Return all of the items below verbatim, line for line, with nothing added or left out.
★ ★ ★
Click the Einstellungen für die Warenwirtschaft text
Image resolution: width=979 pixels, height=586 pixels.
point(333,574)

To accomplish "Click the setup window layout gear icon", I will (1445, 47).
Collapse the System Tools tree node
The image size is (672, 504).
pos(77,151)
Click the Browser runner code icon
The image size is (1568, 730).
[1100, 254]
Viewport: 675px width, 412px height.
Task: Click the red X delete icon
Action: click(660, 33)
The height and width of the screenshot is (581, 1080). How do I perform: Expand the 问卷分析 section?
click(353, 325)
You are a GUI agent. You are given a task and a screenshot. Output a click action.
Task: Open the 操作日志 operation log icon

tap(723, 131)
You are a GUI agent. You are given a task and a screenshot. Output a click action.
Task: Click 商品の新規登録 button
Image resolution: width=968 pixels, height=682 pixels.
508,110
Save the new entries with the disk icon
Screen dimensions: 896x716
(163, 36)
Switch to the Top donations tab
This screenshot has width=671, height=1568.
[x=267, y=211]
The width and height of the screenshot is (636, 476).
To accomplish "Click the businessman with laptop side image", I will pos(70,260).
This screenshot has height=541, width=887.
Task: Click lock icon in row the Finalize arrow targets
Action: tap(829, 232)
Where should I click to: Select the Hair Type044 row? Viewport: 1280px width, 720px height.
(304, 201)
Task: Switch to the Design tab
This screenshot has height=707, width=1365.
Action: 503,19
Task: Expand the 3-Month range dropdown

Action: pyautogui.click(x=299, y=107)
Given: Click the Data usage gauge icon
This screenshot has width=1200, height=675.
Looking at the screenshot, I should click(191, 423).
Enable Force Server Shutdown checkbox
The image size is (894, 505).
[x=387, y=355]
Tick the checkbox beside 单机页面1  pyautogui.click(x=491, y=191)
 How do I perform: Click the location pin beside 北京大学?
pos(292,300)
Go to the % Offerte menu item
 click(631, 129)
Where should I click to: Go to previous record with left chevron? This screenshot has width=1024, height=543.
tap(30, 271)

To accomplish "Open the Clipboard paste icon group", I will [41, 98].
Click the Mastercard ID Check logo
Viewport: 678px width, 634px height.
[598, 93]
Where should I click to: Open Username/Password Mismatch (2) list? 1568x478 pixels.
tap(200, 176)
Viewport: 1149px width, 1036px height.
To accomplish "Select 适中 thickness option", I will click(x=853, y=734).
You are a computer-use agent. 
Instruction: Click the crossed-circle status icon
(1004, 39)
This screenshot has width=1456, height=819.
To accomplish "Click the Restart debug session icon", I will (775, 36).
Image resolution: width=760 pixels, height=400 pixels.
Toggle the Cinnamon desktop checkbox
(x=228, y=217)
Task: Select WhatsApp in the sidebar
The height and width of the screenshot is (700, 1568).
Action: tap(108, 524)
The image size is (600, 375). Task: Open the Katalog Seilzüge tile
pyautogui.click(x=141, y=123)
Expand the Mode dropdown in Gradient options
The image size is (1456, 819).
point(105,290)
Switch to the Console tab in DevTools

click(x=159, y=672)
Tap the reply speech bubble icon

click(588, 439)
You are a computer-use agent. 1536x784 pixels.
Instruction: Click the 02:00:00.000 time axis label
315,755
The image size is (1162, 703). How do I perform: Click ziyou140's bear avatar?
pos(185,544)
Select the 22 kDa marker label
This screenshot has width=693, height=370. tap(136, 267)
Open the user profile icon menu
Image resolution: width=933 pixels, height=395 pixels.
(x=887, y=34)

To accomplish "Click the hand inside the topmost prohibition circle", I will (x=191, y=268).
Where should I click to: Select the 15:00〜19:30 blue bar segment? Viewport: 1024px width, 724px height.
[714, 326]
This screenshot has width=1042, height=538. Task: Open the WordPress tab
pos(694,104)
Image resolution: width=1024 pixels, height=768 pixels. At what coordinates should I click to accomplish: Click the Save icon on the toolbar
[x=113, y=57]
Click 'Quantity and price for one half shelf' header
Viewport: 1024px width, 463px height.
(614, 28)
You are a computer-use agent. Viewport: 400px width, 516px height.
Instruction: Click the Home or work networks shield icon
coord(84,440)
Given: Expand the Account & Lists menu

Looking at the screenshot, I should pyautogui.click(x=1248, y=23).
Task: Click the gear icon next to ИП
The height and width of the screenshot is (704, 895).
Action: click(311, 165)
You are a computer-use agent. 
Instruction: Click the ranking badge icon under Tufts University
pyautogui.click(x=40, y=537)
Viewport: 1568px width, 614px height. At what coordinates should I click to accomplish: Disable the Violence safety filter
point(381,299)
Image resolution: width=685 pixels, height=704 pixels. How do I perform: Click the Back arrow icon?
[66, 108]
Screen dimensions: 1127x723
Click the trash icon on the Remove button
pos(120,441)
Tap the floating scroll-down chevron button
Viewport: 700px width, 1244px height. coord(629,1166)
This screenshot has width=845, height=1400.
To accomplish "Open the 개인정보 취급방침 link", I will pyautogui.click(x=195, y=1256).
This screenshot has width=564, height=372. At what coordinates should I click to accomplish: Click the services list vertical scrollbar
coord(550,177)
★ ★ ★
◆ Solved problem:
Click the Einstellungen für die Warenwirtschaft text
Image resolution: width=979 pixels, height=586 pixels.
point(333,574)

To accomplish "Click the setup window layout gear icon", I will (1445, 47).
Collapse the System Tools tree node
The image size is (672, 504).
pos(77,151)
Click the Browser runner code icon
The image size is (1568, 730).
[1100, 254]
Viewport: 675px width, 412px height.
Task: Click the red X delete icon
Action: click(660, 33)
The height and width of the screenshot is (581, 1080). How do I perform: Expand the 问卷分析 section?
click(353, 325)
You are a GUI agent. You are given a task and a screenshot. Output a click action.
Task: Open the 操作日志 operation log icon

tap(723, 131)
You are a GUI agent. You are given a task and a screenshot. Output a click action.
Task: Click 商品の新規登録 button
Image resolution: width=968 pixels, height=682 pixels.
508,110
Save the new entries with the disk icon
Screen dimensions: 896x716
(163, 36)
Switch to the Top donations tab
This screenshot has width=671, height=1568.
[x=267, y=211]
The width and height of the screenshot is (636, 476).
To accomplish "Click the businessman with laptop side image", I will pos(70,260).
This screenshot has height=541, width=887.
Task: Click lock icon in row the Finalize arrow targets
Action: tap(829, 232)
Where should I click to: Select the Hair Type044 row? Viewport: 1280px width, 720px height.
(304, 201)
Task: Switch to the Design tab
This screenshot has height=707, width=1365.
Action: 503,19
Task: Expand the 3-Month range dropdown

Action: pyautogui.click(x=299, y=107)
Given: Click the Data usage gauge icon
This screenshot has width=1200, height=675.
Looking at the screenshot, I should click(191, 423).
Enable Force Server Shutdown checkbox
The image size is (894, 505).
[x=387, y=355]
Tick the checkbox beside 单机页面1  pyautogui.click(x=491, y=191)
 How do I perform: Click the location pin beside 北京大学?
pos(292,300)
Go to the % Offerte menu item
 click(631, 129)
Where should I click to: Go to previous record with left chevron? This screenshot has width=1024, height=543.
tap(30, 271)

To accomplish "Open the Clipboard paste icon group", I will [41, 98].
Click the Mastercard ID Check logo
Viewport: 678px width, 634px height.
[598, 93]
Where should I click to: Open Username/Password Mismatch (2) list? 1568x478 pixels.
tap(200, 176)
Viewport: 1149px width, 1036px height.
To accomplish "Select 适中 thickness option", I will click(x=853, y=734).
You are a computer-use agent. 
Instruction: Click the crossed-circle status icon
(1004, 39)
This screenshot has width=1456, height=819.
To accomplish "Click the Restart debug session icon", I will (775, 36).
Image resolution: width=760 pixels, height=400 pixels.
Toggle the Cinnamon desktop checkbox
(x=228, y=217)
Task: Select WhatsApp in the sidebar
The height and width of the screenshot is (700, 1568).
Action: tap(108, 524)
The image size is (600, 375). Task: Open the Katalog Seilzüge tile
pyautogui.click(x=141, y=123)
Expand the Mode dropdown in Gradient options
The image size is (1456, 819).
point(105,290)
Switch to the Console tab in DevTools

click(x=159, y=672)
Tap the reply speech bubble icon

click(588, 439)
You are a computer-use agent. 1536x784 pixels.
Instruction: Click the 02:00:00.000 time axis label
315,755
The image size is (1162, 703). How do I perform: Click ziyou140's bear avatar?
pos(185,544)
Select the 22 kDa marker label
This screenshot has width=693, height=370. tap(136, 267)
Open the user profile icon menu
Image resolution: width=933 pixels, height=395 pixels.
(x=887, y=34)

To accomplish "Click the hand inside the topmost prohibition circle", I will (x=191, y=268).
Where should I click to: Select the 15:00〜19:30 blue bar segment? Viewport: 1024px width, 724px height.
[714, 326]
This screenshot has width=1042, height=538. Task: Open the WordPress tab
pos(694,104)
Image resolution: width=1024 pixels, height=768 pixels. At what coordinates should I click to accomplish: Click the Save icon on the toolbar
[x=113, y=57]
Click 'Quantity and price for one half shelf' header
Viewport: 1024px width, 463px height.
(614, 28)
You are a computer-use agent. Viewport: 400px width, 516px height.
Instruction: Click the Home or work networks shield icon
coord(84,440)
Given: Expand the Account & Lists menu

Looking at the screenshot, I should pyautogui.click(x=1248, y=23).
Task: Click the gear icon next to ИП
The height and width of the screenshot is (704, 895).
Action: click(311, 165)
You are a computer-use agent. 
Instruction: Click the ranking badge icon under Tufts University
pyautogui.click(x=40, y=537)
Viewport: 1568px width, 614px height. At what coordinates should I click to accomplish: Disable the Violence safety filter
point(381,299)
Image resolution: width=685 pixels, height=704 pixels. How do I perform: Click the Back arrow icon?
[66, 108]
Screen dimensions: 1127x723
Click the trash icon on the Remove button
pos(120,441)
Tap the floating scroll-down chevron button
Viewport: 700px width, 1244px height. coord(629,1166)
This screenshot has width=845, height=1400.
To accomplish "Open the 개인정보 취급방침 link", I will pyautogui.click(x=195, y=1256).
This screenshot has width=564, height=372. At what coordinates should I click to accomplish: Click the services list vertical scrollbar
coord(550,177)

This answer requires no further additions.